> Exercise description: Once the line containing "The image size is (700, 400)." has been written out, stop; until then, restate each line of the entries below word for word from the first.

> Data records:

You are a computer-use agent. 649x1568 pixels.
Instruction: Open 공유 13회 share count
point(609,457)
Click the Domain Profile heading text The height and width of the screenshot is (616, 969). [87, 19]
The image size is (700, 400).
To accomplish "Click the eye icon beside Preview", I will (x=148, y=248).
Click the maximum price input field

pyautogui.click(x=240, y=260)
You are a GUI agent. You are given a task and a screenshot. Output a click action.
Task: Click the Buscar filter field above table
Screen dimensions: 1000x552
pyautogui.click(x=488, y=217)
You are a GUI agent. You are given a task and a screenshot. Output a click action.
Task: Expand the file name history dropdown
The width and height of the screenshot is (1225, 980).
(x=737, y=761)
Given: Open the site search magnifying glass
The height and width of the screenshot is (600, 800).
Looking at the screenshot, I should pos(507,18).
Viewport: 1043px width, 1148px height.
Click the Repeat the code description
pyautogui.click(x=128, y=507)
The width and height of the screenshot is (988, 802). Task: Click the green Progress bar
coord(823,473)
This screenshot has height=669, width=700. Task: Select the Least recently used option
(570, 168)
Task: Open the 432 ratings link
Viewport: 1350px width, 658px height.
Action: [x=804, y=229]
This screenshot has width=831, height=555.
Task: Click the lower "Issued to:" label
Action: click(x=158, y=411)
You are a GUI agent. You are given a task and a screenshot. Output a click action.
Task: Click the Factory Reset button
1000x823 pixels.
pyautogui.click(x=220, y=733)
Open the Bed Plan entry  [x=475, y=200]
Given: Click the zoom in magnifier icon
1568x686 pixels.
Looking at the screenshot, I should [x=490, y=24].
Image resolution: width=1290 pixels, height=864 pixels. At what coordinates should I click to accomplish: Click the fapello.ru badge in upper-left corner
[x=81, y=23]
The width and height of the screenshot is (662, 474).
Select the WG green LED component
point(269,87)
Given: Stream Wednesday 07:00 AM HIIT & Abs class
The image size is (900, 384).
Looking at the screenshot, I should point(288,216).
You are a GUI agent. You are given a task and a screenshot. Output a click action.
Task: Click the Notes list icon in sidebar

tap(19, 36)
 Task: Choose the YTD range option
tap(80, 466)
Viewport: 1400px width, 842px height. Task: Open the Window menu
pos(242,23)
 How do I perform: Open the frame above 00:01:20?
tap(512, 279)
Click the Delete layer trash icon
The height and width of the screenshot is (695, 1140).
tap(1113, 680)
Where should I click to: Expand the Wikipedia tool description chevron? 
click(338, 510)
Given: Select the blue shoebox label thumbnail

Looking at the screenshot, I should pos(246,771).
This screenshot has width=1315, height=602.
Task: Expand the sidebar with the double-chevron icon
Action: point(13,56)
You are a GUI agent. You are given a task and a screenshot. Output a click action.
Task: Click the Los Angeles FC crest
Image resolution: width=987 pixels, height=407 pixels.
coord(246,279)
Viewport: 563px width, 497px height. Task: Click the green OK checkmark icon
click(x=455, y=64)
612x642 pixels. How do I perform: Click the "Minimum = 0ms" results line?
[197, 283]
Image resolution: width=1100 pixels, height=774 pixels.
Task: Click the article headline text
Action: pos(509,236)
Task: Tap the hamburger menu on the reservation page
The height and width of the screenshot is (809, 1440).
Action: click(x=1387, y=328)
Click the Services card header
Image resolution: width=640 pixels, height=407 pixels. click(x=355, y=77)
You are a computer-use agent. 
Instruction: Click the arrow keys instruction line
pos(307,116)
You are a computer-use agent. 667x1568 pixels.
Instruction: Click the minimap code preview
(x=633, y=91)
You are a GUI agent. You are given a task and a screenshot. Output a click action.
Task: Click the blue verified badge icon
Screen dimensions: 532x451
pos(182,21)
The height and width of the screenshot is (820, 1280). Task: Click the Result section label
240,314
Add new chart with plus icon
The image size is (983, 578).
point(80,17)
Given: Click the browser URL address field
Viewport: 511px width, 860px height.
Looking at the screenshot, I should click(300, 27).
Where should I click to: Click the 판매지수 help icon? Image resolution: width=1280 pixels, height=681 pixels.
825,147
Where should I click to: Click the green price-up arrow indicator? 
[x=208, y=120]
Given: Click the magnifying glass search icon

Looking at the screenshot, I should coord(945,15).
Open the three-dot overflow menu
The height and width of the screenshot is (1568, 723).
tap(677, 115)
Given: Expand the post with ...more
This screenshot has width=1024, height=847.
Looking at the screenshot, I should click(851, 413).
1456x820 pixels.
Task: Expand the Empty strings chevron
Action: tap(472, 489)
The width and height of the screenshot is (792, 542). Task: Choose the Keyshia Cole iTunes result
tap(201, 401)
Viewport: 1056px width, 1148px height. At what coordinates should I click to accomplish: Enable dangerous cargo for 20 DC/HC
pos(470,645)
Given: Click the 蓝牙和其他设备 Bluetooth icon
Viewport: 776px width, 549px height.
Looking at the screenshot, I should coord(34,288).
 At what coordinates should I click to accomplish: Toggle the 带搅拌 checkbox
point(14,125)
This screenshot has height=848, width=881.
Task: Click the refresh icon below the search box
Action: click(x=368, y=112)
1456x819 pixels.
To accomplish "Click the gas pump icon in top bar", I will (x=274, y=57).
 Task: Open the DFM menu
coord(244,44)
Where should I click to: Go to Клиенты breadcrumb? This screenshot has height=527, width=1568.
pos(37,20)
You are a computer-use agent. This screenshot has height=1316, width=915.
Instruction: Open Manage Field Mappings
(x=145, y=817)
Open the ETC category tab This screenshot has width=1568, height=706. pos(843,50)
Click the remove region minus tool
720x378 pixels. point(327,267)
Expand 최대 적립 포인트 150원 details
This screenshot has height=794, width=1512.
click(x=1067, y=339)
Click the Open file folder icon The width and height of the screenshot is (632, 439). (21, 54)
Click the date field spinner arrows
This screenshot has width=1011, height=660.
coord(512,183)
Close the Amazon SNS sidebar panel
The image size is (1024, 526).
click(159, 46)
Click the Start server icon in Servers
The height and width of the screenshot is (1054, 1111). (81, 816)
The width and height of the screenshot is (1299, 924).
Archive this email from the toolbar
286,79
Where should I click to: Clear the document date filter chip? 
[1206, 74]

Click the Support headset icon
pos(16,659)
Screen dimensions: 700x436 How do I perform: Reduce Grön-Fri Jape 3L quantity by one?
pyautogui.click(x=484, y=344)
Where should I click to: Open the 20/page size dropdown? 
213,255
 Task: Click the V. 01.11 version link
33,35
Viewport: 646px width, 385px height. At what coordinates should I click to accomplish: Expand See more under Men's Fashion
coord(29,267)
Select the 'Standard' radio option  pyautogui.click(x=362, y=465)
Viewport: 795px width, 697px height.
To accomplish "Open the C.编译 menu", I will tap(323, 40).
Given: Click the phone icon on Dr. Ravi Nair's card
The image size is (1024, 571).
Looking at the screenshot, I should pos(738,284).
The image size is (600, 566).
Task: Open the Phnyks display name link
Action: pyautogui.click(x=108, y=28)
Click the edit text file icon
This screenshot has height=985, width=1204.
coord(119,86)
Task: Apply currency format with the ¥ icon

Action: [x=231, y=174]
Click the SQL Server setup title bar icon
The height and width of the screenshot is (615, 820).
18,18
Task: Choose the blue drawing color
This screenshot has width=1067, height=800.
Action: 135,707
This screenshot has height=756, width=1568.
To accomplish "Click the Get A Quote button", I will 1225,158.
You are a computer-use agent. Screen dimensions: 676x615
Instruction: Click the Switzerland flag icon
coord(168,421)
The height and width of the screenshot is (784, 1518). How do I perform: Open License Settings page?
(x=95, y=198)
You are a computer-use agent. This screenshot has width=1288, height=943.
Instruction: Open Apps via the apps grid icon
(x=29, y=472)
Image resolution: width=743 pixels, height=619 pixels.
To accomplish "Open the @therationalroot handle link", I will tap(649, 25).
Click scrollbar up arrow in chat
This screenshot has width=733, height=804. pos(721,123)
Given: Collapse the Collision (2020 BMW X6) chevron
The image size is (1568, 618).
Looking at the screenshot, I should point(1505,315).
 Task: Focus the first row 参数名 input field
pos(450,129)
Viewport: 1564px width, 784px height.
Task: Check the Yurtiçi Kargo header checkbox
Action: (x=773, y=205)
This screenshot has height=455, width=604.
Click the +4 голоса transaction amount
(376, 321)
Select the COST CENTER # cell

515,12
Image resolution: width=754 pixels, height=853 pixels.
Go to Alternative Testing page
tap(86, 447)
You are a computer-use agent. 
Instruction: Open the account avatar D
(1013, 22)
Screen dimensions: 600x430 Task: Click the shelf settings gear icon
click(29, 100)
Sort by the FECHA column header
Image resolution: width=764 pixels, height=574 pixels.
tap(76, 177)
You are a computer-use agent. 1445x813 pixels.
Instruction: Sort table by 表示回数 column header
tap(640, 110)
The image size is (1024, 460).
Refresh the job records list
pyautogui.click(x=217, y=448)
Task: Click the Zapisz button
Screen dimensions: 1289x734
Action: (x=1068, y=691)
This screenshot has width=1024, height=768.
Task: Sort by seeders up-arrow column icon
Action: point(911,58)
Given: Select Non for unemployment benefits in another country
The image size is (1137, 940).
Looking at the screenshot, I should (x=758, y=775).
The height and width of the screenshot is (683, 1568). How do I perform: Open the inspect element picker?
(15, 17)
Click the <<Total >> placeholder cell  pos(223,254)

> Response for this exercise:
You are a computer-use agent. 649x1568 pixels.
Instruction: Open 공유 13회 share count
point(609,457)
Click the Domain Profile heading text The height and width of the screenshot is (616, 969). [87, 19]
The image size is (700, 400).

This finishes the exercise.